The airline claims that each notice would not necessarily mean a furlough for that employee and the final numbers will depend on the travel demand, financial status, and the number of employees willing to take voluntary leave packages.
While many airlines have warned about job cuts as a result of the pandemic, United is one of the first major carriers to announce them on this large of a scale. Due to the CARES Act and its regulations, layoffs can’t start until Oct. 1. According to federal labor laws, employees of companies facing mass furloughs must be given at least a 60-day notice.
This announcement comes days after United Announced a significantly increased flying schedule for the month of August. However, since then the Chicago-based carrier has already cut some capacity in August.
Of the employees that could be affected nearly 15,000 are flight attendants and 11,000 are customer service and gate agents. The rest of the 36,000 employees include technical operations, contact workers, catering workers and network operations. Over 2,000 pilots could also be included.
Sara Nelson, president of the Association of Flight Attendants-CWA (AFA) said that the furlough numbers “are the most honest assessment we’ve seen on the state of the industry.” The Association of Flight Attendants is a union group that represents flight attendants for numerous airlines, including United.
Nelson also stated that the numbers were a “gut punch” and that AFA would continue to work to find voluntary options to “help mitigate furloughs”.
United has already offered numerous voluntary leave programs over the course of the pandemic with over 26,000 employees taking advantage. These voluntary leave programs range from short-term leaves to long-term packages such as early retirement.

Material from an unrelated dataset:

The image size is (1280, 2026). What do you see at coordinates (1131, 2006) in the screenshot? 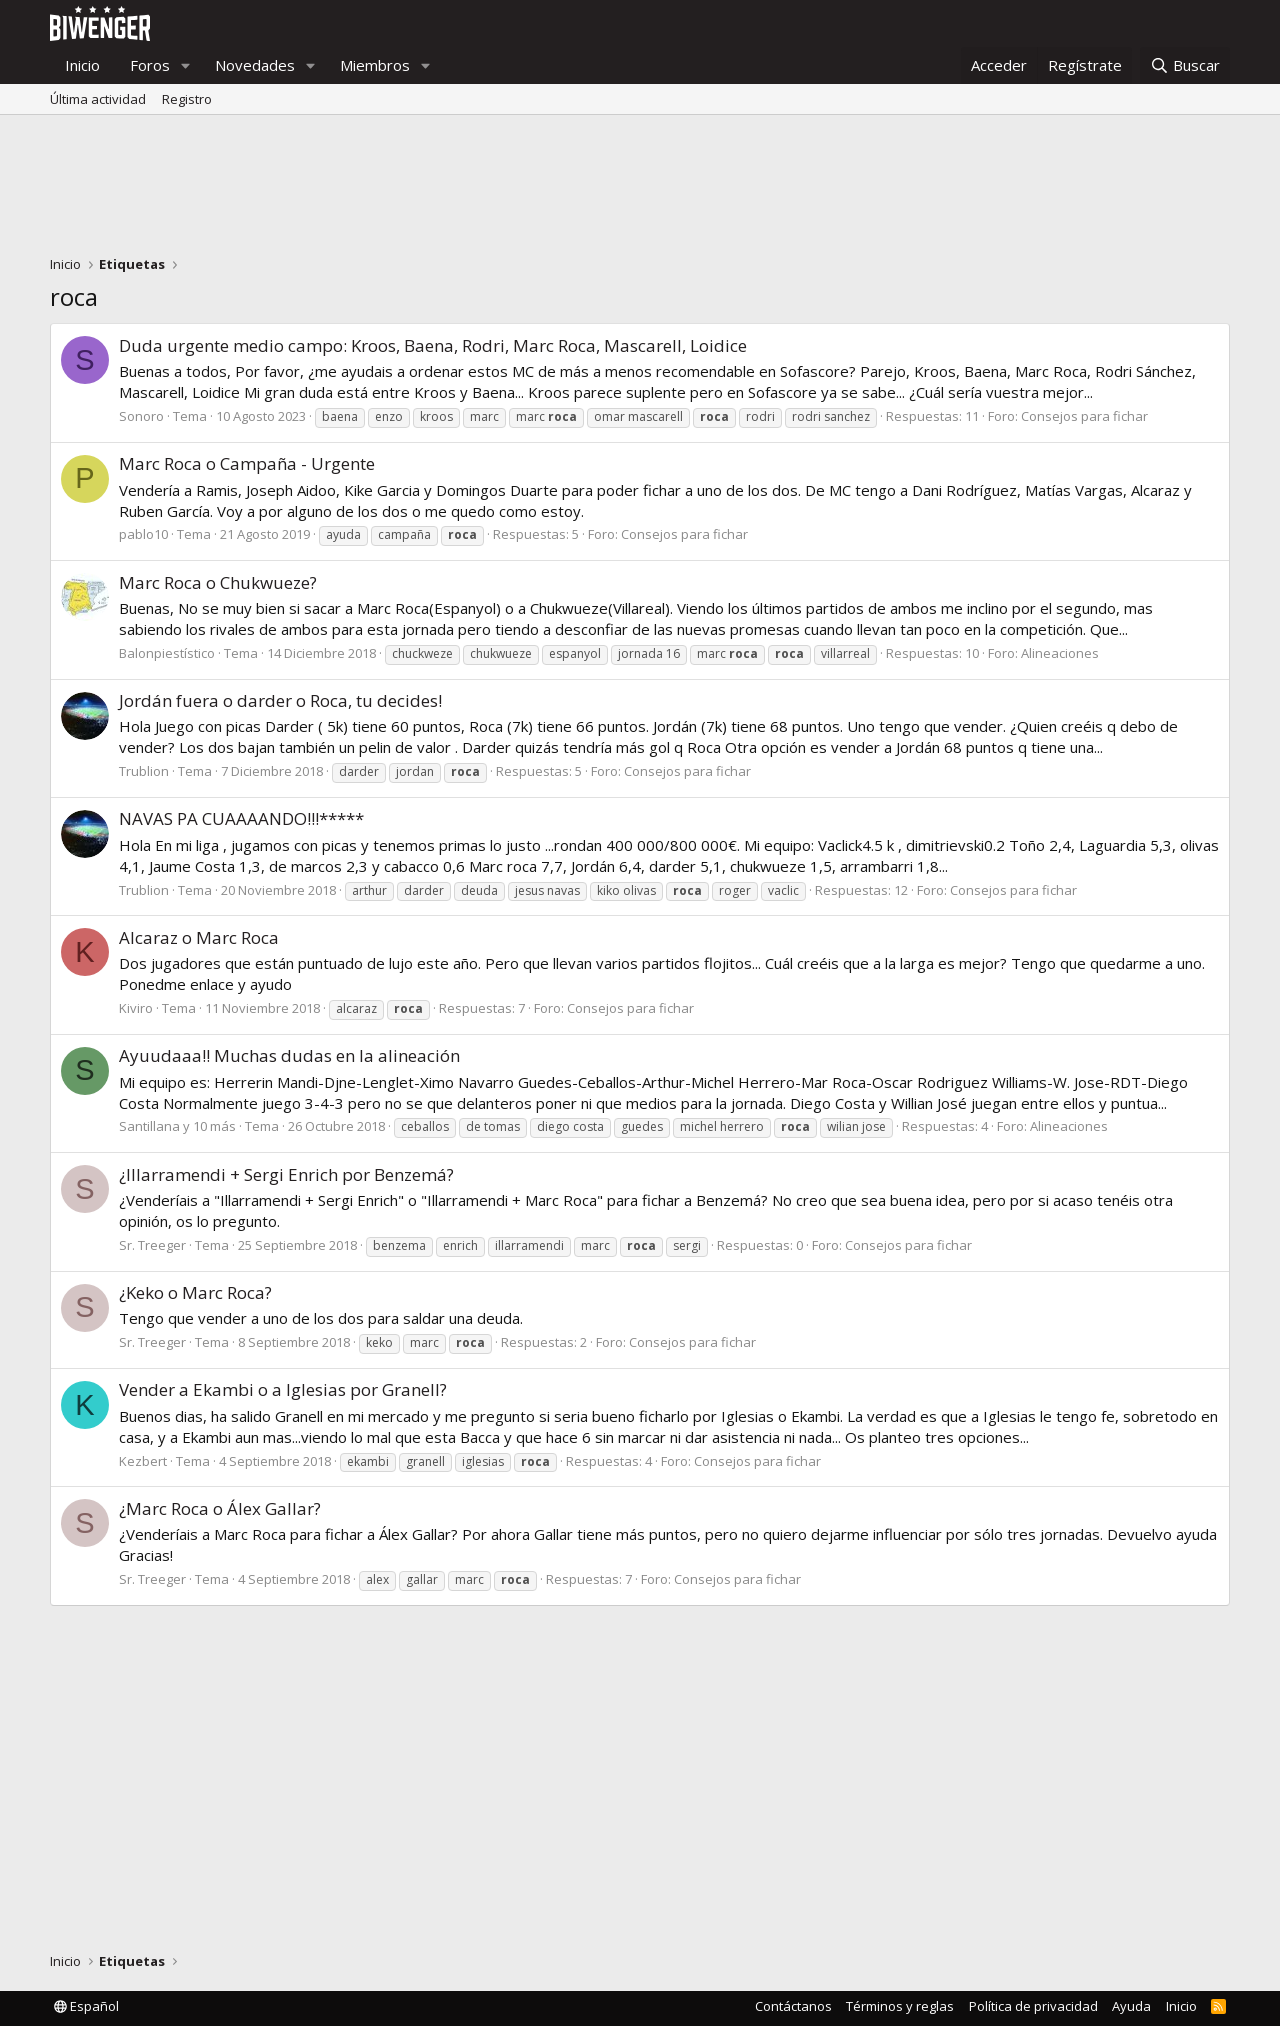
I see `Ayuda` at bounding box center [1131, 2006].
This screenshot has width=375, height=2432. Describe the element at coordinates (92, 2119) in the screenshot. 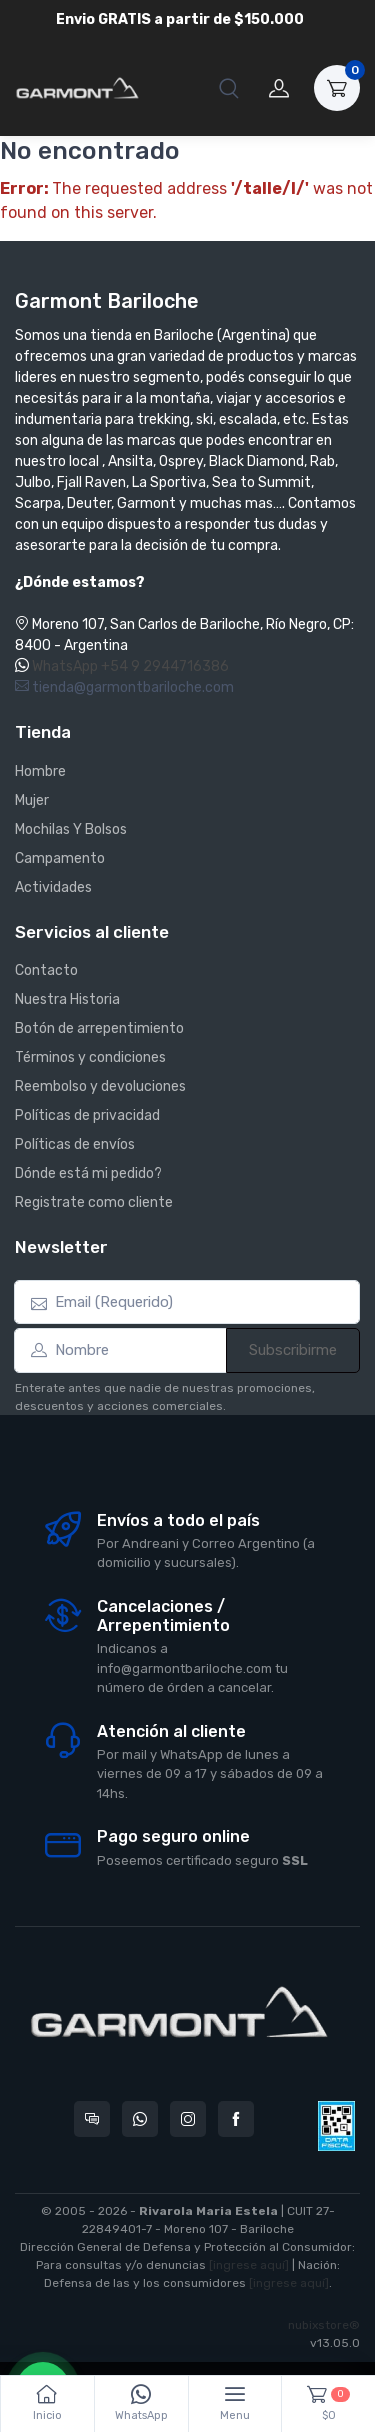

I see `[Consultas online en Garmont Bariloche]` at that location.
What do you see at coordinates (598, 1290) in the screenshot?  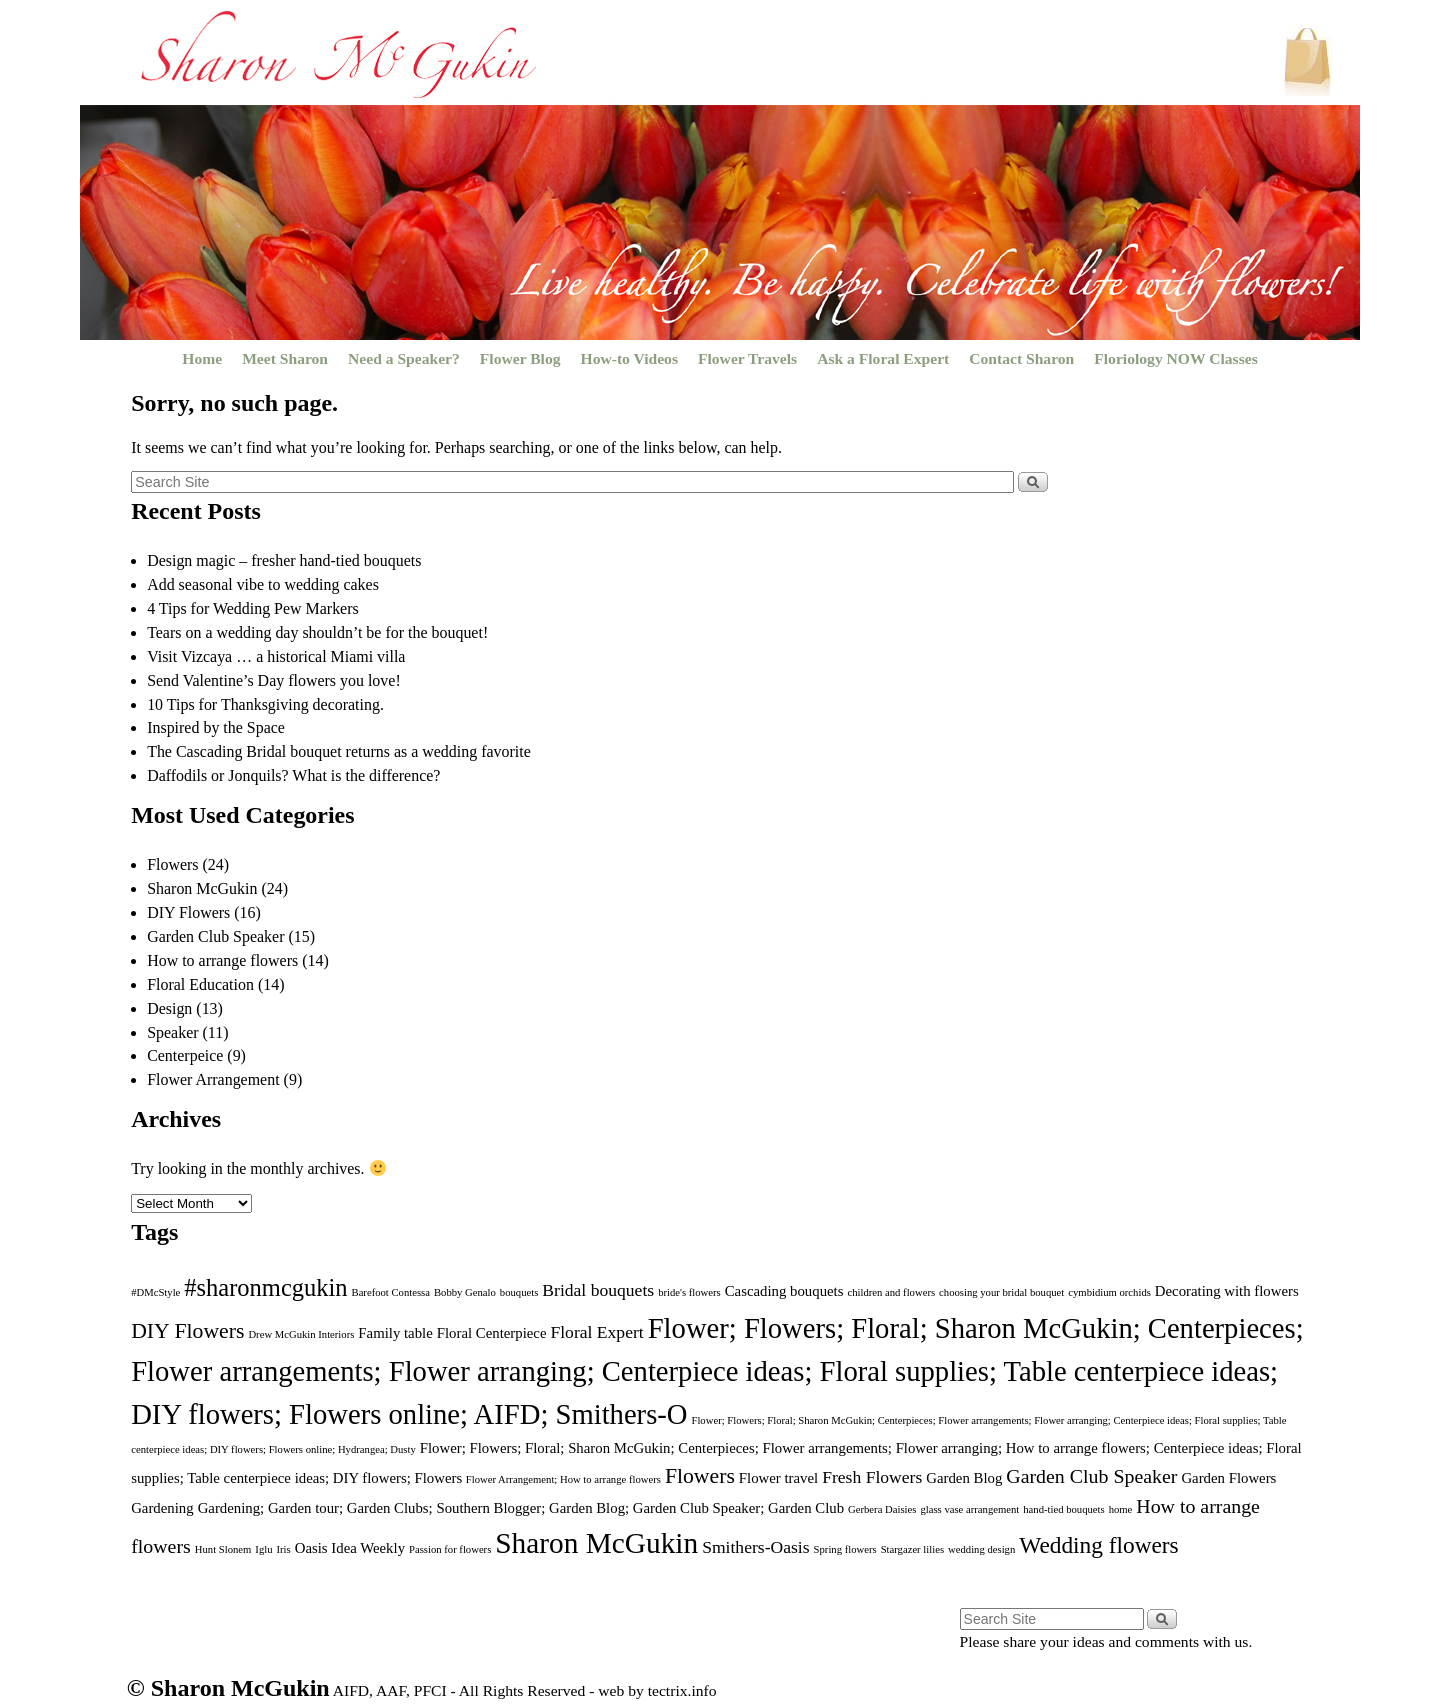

The U.S. Treasury Department announced that all of the major airlines in the United States applied for new loans from the CARES Act that were made available this week. While airlines across the country have received $25 billion already, these new loans could total about the same amount.
According to the Washington Post, an employee memo stated, “The reality is that United simply cannot continue at our current payroll level past October 1 in an environment where travel demand is so depressed.”
United Airlines is still struggling with significant cash burn at about $40 million per day.
Like most airlines, United’s New York area hub in Newark, New Jersey has seen the most drastic losses due to COVID-19. With business travel numbers being significantly lower than normal times, Newark books in the near-term are at just 16% of what they were last year.